— AIM OF THE TASK —
Search the material for "section" and show all lines that contain it.
────────────────────
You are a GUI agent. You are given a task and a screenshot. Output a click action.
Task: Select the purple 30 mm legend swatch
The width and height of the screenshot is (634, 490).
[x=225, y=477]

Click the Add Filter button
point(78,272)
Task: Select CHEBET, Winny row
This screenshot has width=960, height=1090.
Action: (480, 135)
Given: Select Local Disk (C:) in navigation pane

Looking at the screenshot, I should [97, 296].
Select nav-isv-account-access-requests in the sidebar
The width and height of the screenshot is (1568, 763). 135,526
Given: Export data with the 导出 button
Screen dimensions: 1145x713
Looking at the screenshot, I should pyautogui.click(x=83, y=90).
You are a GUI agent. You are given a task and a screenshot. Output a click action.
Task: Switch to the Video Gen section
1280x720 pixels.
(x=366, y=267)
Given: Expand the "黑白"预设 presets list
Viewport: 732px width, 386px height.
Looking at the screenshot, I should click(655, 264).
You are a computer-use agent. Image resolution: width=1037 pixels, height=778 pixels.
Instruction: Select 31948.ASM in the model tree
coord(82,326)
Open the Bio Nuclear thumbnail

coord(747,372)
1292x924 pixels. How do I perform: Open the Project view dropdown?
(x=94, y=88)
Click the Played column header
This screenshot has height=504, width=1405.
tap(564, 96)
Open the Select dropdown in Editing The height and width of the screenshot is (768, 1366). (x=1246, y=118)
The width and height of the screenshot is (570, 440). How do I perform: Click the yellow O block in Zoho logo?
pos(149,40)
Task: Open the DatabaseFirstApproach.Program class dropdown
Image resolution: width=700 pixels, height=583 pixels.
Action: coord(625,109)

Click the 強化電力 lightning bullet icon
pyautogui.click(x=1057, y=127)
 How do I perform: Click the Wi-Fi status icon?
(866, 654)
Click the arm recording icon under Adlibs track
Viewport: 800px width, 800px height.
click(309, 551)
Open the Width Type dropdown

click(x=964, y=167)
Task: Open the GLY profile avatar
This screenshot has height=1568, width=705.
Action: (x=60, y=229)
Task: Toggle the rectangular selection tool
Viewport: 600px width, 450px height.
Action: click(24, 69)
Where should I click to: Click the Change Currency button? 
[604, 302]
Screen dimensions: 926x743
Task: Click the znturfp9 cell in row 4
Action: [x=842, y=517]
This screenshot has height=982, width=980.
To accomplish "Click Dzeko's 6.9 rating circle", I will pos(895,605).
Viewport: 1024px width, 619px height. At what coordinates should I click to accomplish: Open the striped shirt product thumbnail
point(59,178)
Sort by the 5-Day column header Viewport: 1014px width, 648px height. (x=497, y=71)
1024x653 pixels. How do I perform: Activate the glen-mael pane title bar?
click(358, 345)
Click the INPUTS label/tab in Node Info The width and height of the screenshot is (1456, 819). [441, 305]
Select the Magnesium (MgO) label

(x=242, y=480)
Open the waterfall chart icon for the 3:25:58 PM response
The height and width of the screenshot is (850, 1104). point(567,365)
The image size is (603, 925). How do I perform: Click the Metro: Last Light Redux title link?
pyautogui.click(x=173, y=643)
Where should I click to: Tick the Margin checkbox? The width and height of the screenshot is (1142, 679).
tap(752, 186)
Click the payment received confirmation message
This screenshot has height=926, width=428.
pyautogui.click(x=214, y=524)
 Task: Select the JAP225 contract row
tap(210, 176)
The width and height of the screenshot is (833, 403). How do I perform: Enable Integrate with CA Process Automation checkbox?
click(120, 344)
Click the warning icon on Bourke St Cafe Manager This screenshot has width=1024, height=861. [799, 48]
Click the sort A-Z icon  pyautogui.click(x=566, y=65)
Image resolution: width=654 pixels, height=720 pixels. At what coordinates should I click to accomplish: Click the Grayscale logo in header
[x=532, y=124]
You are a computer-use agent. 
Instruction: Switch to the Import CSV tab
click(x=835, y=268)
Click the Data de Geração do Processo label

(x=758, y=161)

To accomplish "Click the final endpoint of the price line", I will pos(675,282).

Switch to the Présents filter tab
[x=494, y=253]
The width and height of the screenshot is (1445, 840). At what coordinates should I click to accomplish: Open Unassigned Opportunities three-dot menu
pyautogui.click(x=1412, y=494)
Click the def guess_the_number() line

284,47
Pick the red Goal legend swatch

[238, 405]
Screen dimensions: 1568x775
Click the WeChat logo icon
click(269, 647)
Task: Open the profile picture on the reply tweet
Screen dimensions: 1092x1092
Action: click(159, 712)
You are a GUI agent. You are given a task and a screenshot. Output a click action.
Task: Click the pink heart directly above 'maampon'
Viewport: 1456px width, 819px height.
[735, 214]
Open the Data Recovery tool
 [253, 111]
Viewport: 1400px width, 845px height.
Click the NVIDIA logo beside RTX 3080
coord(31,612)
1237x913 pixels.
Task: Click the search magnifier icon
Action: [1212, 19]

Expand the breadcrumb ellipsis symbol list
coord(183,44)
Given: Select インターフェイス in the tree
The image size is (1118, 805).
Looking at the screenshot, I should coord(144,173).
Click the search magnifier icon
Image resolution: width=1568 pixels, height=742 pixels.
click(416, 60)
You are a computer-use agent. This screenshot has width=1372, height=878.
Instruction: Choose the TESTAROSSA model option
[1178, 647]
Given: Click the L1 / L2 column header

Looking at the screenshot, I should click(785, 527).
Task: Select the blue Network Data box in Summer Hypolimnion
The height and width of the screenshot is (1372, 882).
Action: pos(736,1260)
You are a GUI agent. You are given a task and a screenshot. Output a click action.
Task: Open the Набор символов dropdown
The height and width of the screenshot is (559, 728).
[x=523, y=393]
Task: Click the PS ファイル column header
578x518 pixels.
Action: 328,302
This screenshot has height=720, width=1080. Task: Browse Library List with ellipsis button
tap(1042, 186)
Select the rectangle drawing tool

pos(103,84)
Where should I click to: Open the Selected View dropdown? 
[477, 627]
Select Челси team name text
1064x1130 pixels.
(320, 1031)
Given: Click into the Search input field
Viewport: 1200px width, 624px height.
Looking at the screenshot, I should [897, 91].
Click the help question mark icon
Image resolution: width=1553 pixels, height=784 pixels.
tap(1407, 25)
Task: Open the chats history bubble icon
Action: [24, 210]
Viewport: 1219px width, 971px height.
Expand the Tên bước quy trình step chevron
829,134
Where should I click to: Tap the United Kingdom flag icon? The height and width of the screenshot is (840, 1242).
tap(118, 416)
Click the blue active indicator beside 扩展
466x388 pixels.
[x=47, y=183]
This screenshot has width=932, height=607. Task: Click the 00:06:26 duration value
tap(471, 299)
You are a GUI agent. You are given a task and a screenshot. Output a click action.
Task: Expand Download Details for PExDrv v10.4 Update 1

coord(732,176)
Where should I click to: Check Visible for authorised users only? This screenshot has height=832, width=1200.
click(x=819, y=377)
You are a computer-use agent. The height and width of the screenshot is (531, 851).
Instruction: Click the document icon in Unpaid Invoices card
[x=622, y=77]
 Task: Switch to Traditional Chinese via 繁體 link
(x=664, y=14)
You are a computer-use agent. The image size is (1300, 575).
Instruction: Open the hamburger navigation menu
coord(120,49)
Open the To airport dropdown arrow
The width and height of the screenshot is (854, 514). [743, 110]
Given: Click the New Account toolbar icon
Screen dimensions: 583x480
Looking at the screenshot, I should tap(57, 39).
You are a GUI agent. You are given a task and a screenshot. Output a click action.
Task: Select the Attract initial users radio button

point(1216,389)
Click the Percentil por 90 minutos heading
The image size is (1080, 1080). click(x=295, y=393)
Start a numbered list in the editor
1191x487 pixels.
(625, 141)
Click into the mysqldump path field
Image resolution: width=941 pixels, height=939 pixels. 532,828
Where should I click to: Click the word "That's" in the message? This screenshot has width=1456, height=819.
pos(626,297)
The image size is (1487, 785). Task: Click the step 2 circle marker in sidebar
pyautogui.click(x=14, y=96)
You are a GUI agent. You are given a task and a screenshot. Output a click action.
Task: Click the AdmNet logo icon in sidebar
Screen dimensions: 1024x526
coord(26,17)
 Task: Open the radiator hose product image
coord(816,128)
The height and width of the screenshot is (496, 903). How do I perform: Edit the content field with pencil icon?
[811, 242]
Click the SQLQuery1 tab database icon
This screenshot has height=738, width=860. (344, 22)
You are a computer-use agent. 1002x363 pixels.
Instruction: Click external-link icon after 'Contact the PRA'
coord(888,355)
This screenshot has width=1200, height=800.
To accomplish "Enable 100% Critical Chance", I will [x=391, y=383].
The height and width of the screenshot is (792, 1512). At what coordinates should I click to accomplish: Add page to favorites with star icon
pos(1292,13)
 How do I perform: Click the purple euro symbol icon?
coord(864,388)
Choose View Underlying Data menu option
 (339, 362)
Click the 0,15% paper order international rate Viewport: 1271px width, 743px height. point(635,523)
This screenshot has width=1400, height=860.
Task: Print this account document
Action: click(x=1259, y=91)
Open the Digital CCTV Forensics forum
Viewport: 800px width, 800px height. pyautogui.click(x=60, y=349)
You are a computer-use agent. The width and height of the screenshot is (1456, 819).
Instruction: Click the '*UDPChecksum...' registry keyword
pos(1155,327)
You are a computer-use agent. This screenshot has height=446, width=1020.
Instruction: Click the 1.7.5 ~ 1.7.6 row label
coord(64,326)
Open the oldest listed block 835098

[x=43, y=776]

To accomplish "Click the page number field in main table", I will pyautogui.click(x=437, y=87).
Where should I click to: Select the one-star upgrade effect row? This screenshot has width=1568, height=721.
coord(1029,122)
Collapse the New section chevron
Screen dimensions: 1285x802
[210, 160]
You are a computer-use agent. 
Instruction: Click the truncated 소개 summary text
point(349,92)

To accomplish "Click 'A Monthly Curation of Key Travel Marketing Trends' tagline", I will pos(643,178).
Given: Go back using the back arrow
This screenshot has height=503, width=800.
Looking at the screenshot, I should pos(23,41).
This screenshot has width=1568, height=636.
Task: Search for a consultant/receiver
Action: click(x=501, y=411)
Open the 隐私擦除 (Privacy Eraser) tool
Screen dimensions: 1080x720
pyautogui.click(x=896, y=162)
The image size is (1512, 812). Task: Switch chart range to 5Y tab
────────────────────
— ANSWER —
Task: Switch to the Video Gen section
Collapse the New section chevron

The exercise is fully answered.